What it delivers in mass tort cases
For mass tort firms, the use case sharpens further, because the layer is built for portfolio screening at volume in a way that retrieval simply cannot match.
You can configure tort-specific qualifying criteria, ICD codes for the qualifying injury, NDC codes for the implicated drug or product, exposure indicators relevant to the tort, and run an entire docket against the digital networks for proof of injury and proof of use. The output produces a qualifying list, a disqualifying list, and a flagged list of cases that need closer human review against criteria your firm sets.
For Roundup, that means oncology diagnoses and pathology codes. For PFAS, cancer diagnoses combined with elevated lab values and geographic residence history. For Depo-Provera, meningioma diagnoses and brain imaging records. For pharmaceutical torts more broadly, prescription history with NDC codes establishes both exposure and timeline, including the brand-versus-generic distinction that determines whether a case qualifies at all.
Mass tort firms running this workflow are reaching qualification decisions on thousands of cases at unit costs that weren’t possible three years ago, and reaching them before bellwether trial dates and filing deadlines force the question. The economics of mass tort intake have changed, and the firms that have rebuilt their qualification process around the new layer are running materially different docket math than the ones still relying on solicitation forms and self-reported intake.
How fast the layer actually returns
Speed is the easy thing to talk about, and probably the least interesting thing about what’s changed, but it’s also where the order of magnitude shift is most visible.
Claims and pharmacy data return in roughly five minutes per client. A nationwide background check returns in under thirty seconds. State health information exchanges return inside a couple of days. Major EHR system queries return in five minutes to five days, depending on the health system. A nationwide provider history returns inside twenty-four hours and typically surfaces forty to eighty providers per client, which is to say, considerably more than your client is going to remember at intake.

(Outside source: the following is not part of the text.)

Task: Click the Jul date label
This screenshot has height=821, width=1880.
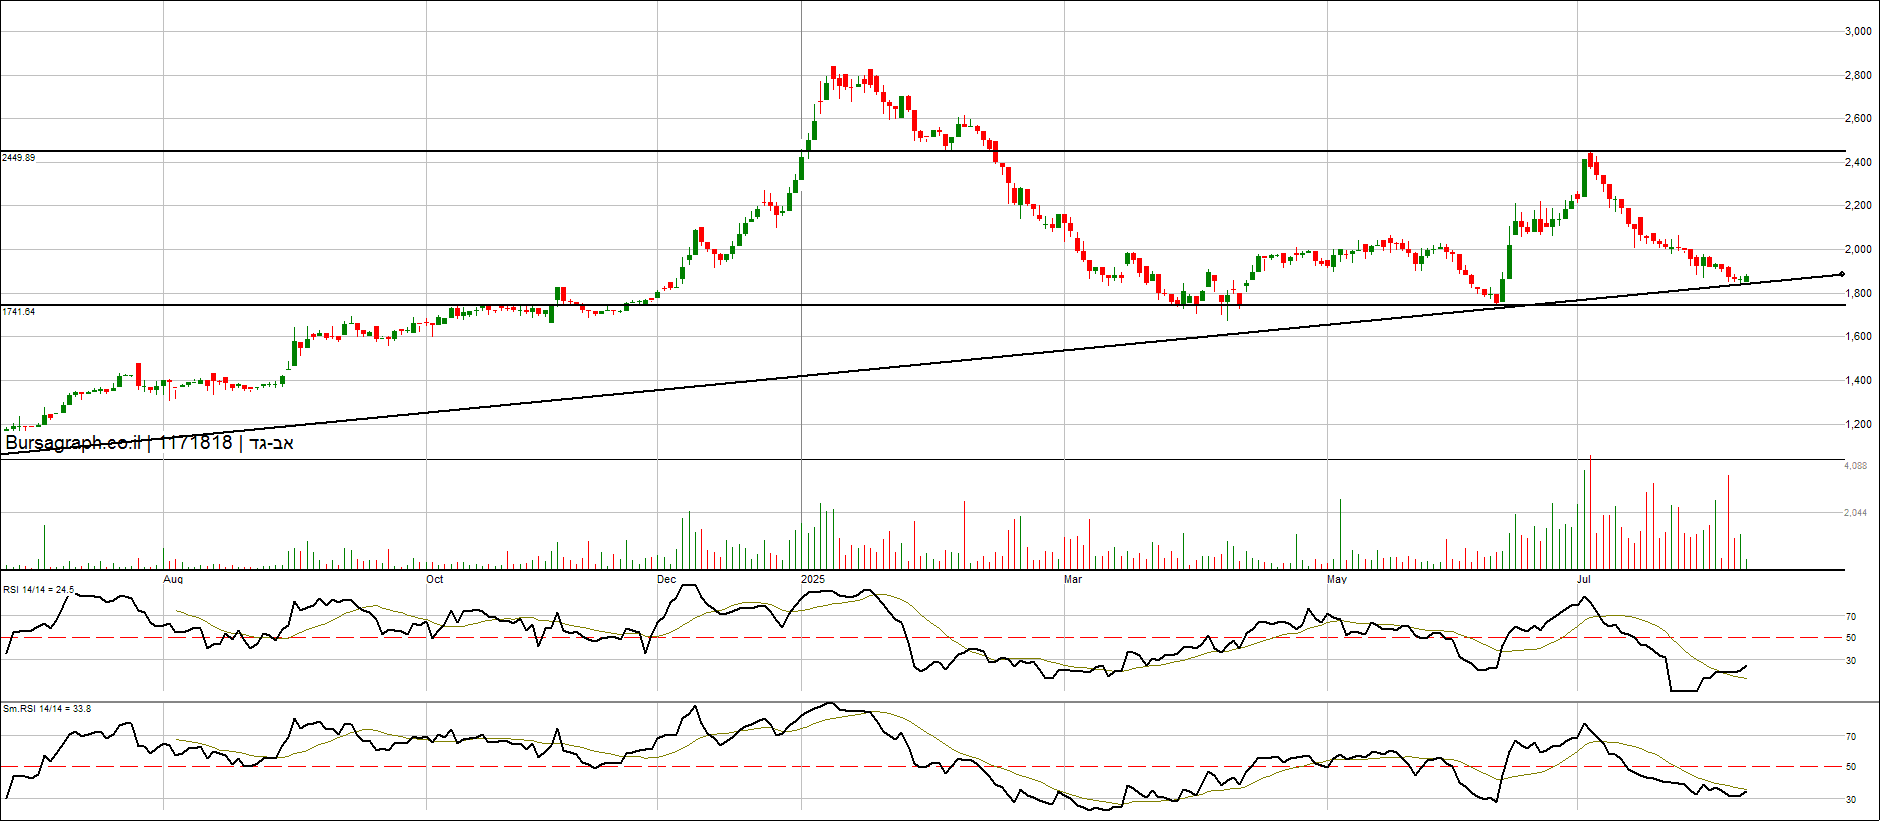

What used to take a records department thirty to sixty days per provider, multiplied across the providers a firm could identify, returns in an afternoon for the providers a firm didn’t know existed. That’s not retrieval running ten percent faster. It’s a different operational rhythm, and once a firm has been running on that rhythm for a few months, it’s hard to go back.

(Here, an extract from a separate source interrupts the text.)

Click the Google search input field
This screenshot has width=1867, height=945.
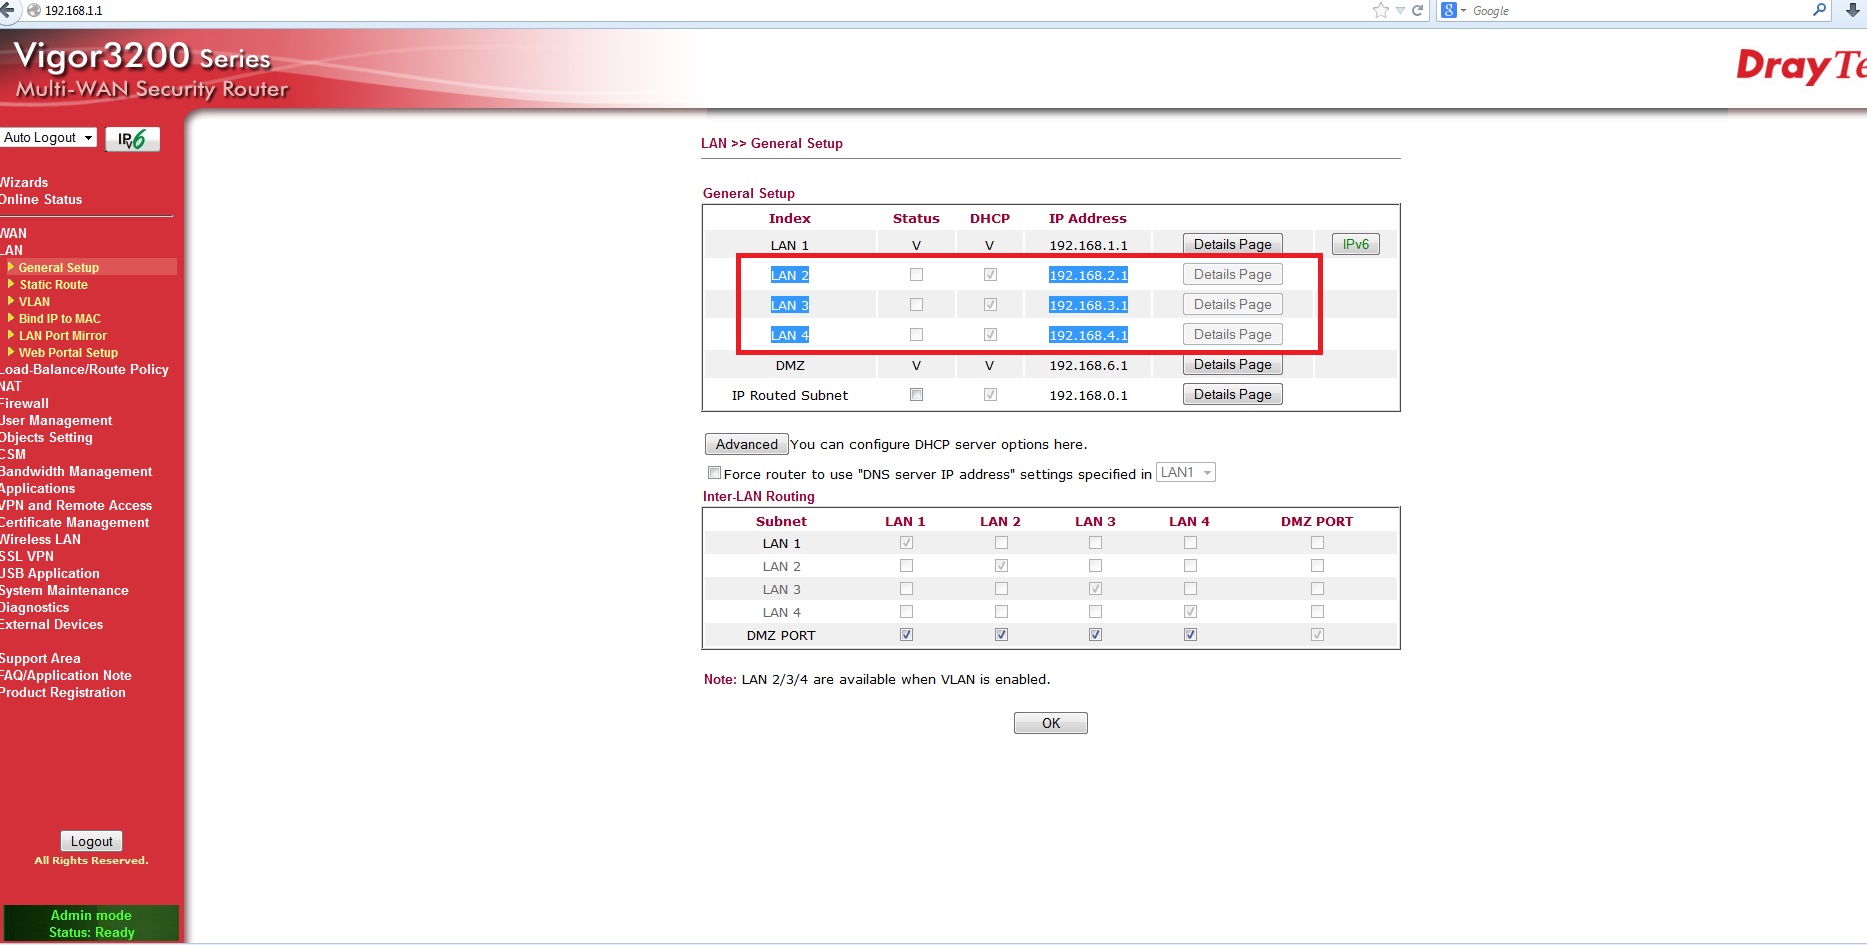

The leadership conversation
The new data layer changes intake. It changes pre-litigation. It changes deposition prep. It changes mass tort qualification. The firms that have built their processes around it are seeing fewer cases waste committed resources, more depositions go forward without surprise, and demand letters built on documented history rather than estimated history. None of that is hypothetical, and none of it requires abandoning a records team that’s already doing skilled, important work. The two layers are complementary, and a firm running both well treats them as one architecture.
The category distinction is the leadership-level call. Once a firm names the new layer for what it is, separate from retrieval, with its own place in the workflow, its own cost benchmark, and its own success metrics, the rest follows.
Talk to your team about how this changes intake. The firms that name the layer correctly are going to spend the next few years pulling away from the firms that don’t.